26th May 2015

Multi-Dimensional 3D Printing Could Change Our World

Multi-Dimensional 3D Printing Could Change Our World

When an engineer named Chuck Hall first dreamed up the idea of actually printing three-dimensional objects back in the early 1980s, it seemed more like the product of a science fiction movie plot than any practical idea. Now, however, 3-D printing -- which involves sending a 3-D design to a specially-designed machine which piles layers of raw materials onto one another -- has not only become a reality, but offers the promise of remaking world as electricity, factory assembly lines, and the computer have done. Besides drastically cutting the time it takes to design and then build a product, 3-D printing can remake or create complex shapes, structures and designs that previously just weren't possible before. That may hasten the demise of assembly lines, factories and engineering services as they wouldn't necessarily be needed at all for someone who could design and instantly "print up" their own working prototype of anything from clothing to jet engines to prosthetics.

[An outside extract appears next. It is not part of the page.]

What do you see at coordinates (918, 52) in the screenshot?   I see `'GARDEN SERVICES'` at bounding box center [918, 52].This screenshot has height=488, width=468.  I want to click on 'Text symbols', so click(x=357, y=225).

The practicality and feasibility of 3-D printing is already proven, as big companies such as General Electric and Ford are using the printers to design and create things from engine covers to jet aircraft fuel nozzles.

Custom-designed and fitted clothing has already been successfully created via 3-D printing. The 2013 Victoria's Secret fashion show featured a model wearing a glittering, snowflake-designed outfit which had a corset, wings and headpiece all made from nylon. The same can be said for prosthetic limbs and parts, which can be made to be cheaper and better-fitting due to the exacting nature of 3-D printing. Instead of thousands, researchers and designers have already been able to fashion limbs for about $100 each.

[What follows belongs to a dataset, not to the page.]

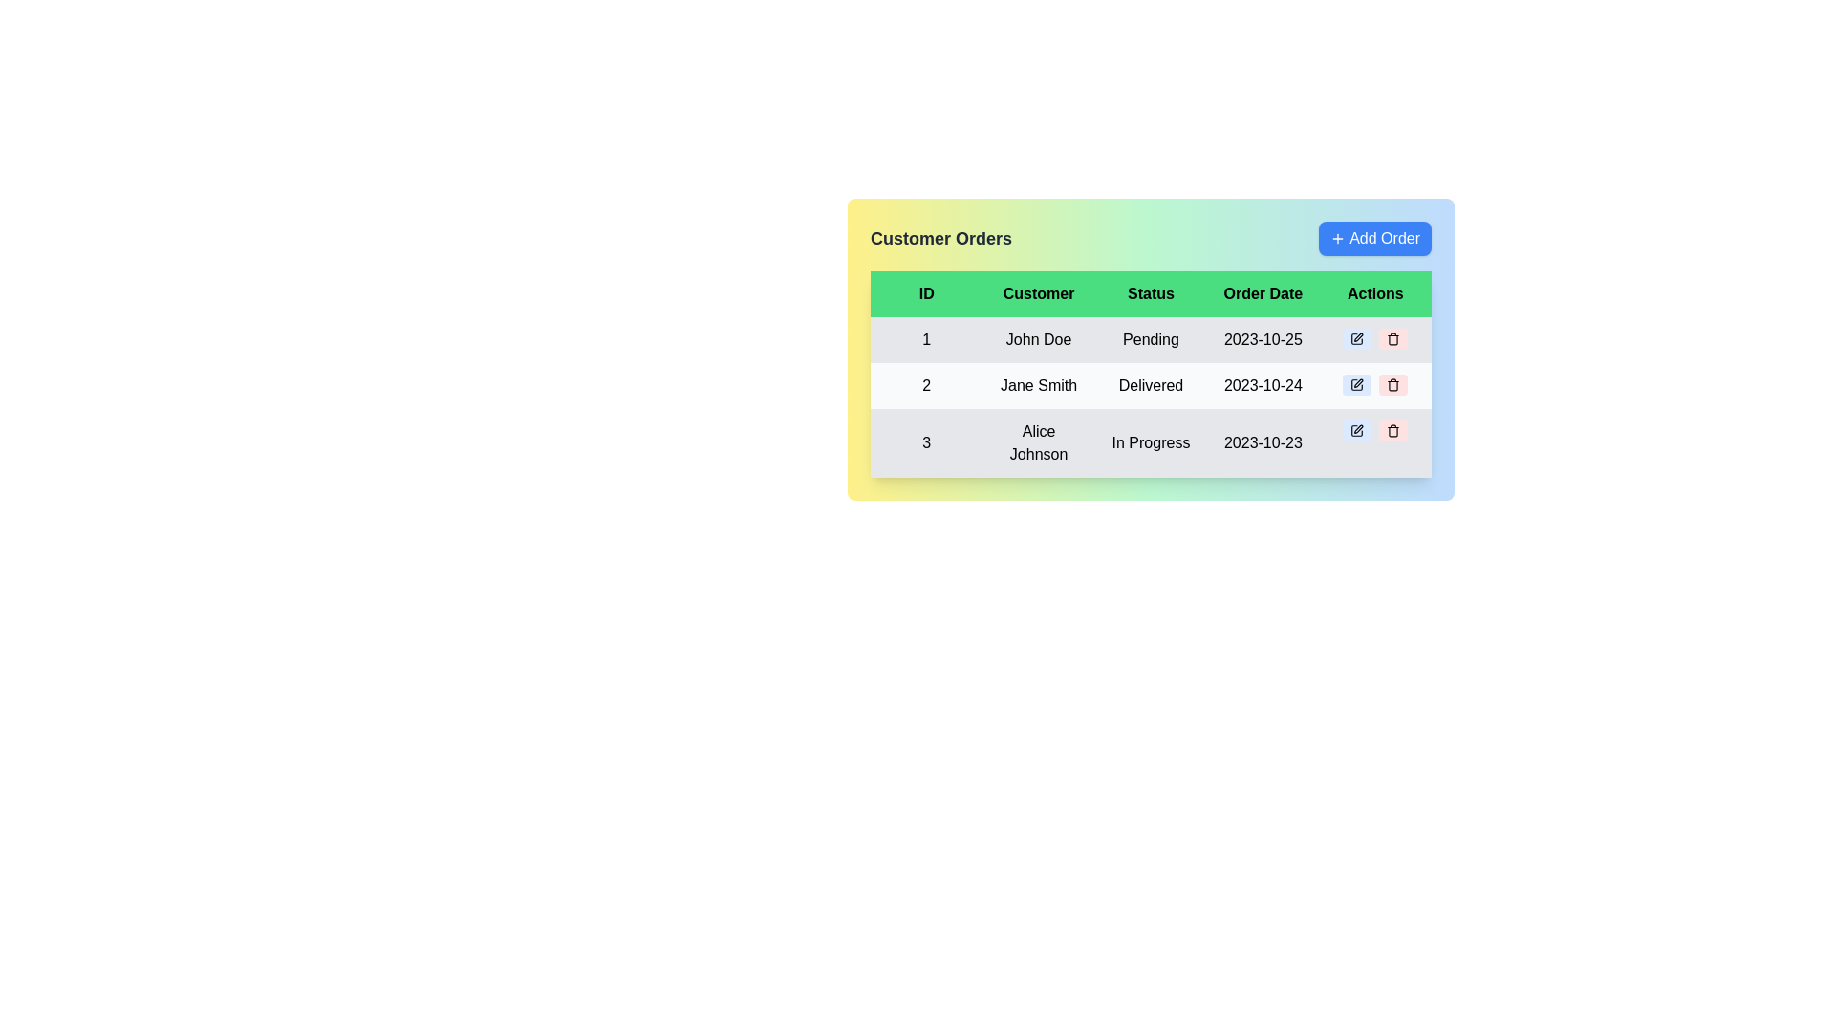 The image size is (1835, 1032). What do you see at coordinates (1038, 442) in the screenshot?
I see `the table cell displaying 'Alice Johnson' in the third row under the 'Customer' column` at bounding box center [1038, 442].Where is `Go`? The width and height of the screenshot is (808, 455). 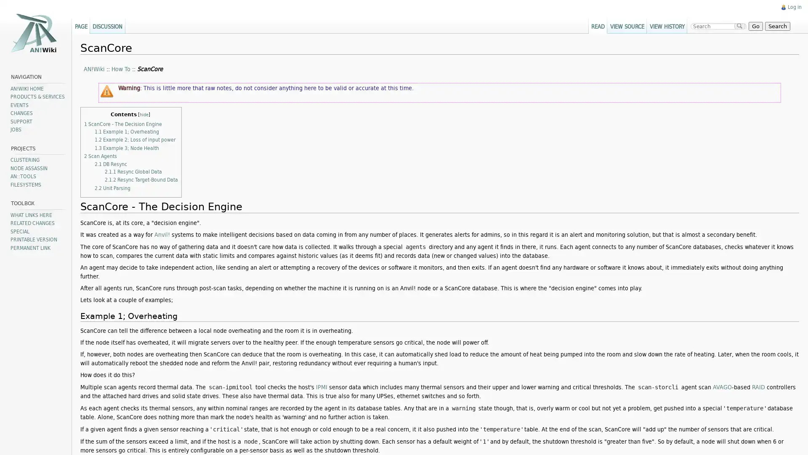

Make-your-own replacement parts for almost anything are also possible now, thanks to 3-D printing. Long-gone toys or automobile parts that are no longer made or carried by parts stores could be designed and built at home. That goes for edible things as well, allowing for a wide range of possible designs, shapes, and sizes of candies.

Everything from houses to artificial duplicates of human body parts can be created quicker, easier and cheaper with the advent of 3-D printing. With complex structures of certain parts such as vascular systems of livers or kidneys previously difficult for researchers to grow in labs, now they could become readily able to reproduce via bio-printing, where human cells are harvested, multiplied in the lab, and then used to create biological ink printers can spray to form organs and parts. Scientists and medical professionals hope to someday be able to arrange cells so exactingly that printers will allow them to mimic.

From potential life-saving applications to potentially life-taking.... Other potential uses could aid killers or terrorists, who could cheaply design and create non-metallic firearms capable of evading metal detectors and other means for determining if someone is armed.

At least for now, the potential uses and extended applications of this new printing technology is only limited by the imaginations of those using it.